De forma intrigante, eles observaram que, conforme iam envelhecendo ainda mais, os camundongos aumentaram a produção de uma proteína chamada NUPR1, que é utilizada pelas células do pulmão para funcionarem quando há um quadro de deficiência de ferro. Isso aconteceu embora não houvesse falta do nutriente, explica Zhuang:
“Na verdade, as células que estão envelhecendo têm mais ferro, mas, por motivos que ainda não compreendemos totalmente, elas funcionam como se não tivessem o suficiente”.
Por atuarem como se estivessem com falta de ferro, as células pulmonares dos animais começaram a perder a sua habilidade de se regenerar. E como essa capacidade está diretamente ligada ao risco de câncer, já que é durante essas divisões que ocorrem as mutações genéticas, os camundongos mais velhos desenvolveram menos tumores do que os outros mais jovens.
Após a descoberta, os cientistas decidiram testar se esse efeito protetor poderia ser revertido ao intervir no mecanismo ligado ao ferro. Eles conseguiram de fato interromper essa redução no risco, induzindo novos tumores, após fornecerem mais quantidades do nutriente ao animal ou reduzirem os níveis da NUPR1 nas suas células.
“O que nossos dados sugerem em termos de prevenção do câncer é que os eventos que ocorrem quando somos jovens são provavelmente muito mais perigosos do que os eventos que ocorrem mais tarde. Portanto, evitar que os jovens fumem, se bronzeiem ou sofram outras exposições carcinogênicas óbvias é provavelmente ainda mais importante do que pensávamos”, explica Tuomas Tammela, também autor do novo estudo e pesquisador no MSK.
Além disso, o novo trabalho pode abrir um caminho inesperado para o tratamento de doenças além do câncer. Ao perceberem que o ferro pode melhorar a habilidade de regeneração das células pulmonares, os responsáveis pelo estudo apontam que o nutriente pode servir como terapia para indivíduos com lesões no órgão.

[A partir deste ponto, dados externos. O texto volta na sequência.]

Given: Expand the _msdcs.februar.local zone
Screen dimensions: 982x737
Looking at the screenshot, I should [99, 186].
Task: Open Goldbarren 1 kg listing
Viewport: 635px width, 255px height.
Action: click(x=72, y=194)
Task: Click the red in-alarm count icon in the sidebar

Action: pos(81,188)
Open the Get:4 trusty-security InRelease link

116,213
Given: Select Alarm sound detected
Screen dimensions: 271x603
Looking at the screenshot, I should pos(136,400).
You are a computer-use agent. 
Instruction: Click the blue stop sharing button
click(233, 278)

“No momento, milhões de pessoas, especialmente após a pandemia da Covid-19, vivem com função pulmonar insuficiente porque seus pulmões não se curaram totalmente de uma infecção ou por algum outro motivo. Nossos experimentos em camundongos mostraram que a administração de ferro pode ajudar os pulmões a se regenerarem, e temos maneiras realmente boas de fornecer medicamentos diretamente aos pulmões - como inaladores para asma”, diz Tammela.

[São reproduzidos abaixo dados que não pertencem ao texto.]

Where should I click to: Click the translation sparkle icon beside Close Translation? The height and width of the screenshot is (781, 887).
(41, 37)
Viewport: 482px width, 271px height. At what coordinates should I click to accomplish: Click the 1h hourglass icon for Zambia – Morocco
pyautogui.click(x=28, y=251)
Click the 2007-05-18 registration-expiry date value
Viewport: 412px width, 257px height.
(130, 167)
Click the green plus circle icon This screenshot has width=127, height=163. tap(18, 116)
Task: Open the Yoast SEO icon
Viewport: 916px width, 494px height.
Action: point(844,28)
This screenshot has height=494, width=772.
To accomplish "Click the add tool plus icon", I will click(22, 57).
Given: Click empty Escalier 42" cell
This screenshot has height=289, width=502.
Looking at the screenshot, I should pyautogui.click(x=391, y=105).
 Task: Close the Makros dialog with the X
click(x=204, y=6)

No entanto, essa estratégia precisaria ser cuidadosa já que essa adição extra de ferro seria uma faca de dois gumes: ao mesmo tempo que melhora a regeneração das células pulmonares, reverte a proteção natural contra o câncer que se vê entre os muito idosos. “Portanto, esse tipo de abordagem pode não ser adequada para pessoas com alto risco de desenvolver câncer”, acrescenta o pesquisador.